TASK DIRECTIONS: Check each line of the material below, and copy it if it holds the string "Identify".

☆ ☆ ☆ ☆ ☆ ☆ ☆

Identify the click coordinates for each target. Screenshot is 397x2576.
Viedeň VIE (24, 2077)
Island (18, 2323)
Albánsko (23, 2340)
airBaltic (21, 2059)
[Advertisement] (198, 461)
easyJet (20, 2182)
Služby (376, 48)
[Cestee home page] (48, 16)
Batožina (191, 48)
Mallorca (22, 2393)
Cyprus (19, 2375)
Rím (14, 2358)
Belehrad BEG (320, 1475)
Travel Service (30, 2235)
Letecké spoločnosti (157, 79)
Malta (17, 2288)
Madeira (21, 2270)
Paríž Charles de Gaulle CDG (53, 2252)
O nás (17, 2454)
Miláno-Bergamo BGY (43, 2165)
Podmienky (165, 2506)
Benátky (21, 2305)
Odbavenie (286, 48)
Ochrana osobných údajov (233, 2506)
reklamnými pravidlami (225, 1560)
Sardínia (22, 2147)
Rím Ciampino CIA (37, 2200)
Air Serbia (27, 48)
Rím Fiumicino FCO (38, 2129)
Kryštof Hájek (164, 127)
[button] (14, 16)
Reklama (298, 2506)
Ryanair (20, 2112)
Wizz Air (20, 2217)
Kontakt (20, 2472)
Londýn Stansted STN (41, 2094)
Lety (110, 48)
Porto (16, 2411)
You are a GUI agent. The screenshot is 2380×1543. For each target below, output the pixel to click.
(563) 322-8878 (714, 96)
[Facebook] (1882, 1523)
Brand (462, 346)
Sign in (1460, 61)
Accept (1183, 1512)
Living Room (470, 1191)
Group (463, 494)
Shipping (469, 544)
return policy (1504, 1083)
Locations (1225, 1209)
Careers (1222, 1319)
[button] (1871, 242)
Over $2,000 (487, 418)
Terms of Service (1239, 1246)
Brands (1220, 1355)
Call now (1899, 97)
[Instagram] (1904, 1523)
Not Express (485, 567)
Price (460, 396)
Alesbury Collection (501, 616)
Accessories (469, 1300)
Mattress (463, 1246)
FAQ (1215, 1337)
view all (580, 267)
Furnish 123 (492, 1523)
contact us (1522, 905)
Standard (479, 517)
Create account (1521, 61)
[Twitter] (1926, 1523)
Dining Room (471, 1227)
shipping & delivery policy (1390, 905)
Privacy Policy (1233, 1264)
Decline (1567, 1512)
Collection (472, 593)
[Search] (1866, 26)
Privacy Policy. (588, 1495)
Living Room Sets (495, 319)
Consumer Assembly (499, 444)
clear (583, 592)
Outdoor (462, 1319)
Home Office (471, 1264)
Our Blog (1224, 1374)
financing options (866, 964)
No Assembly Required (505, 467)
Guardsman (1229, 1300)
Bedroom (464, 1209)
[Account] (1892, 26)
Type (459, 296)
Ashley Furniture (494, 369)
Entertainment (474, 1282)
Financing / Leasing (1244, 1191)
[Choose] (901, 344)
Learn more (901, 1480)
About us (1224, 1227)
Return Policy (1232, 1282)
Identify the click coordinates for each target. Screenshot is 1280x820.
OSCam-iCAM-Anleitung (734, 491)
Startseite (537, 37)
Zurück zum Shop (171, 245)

☆ ☆ ☆ ☆ ☆ ☆ ☆

TASK RESULT:
Identify the click coordinates for each target. Screenshot is 397x2576.
Identify the click coordinates for each target. Screenshot is 1280x820.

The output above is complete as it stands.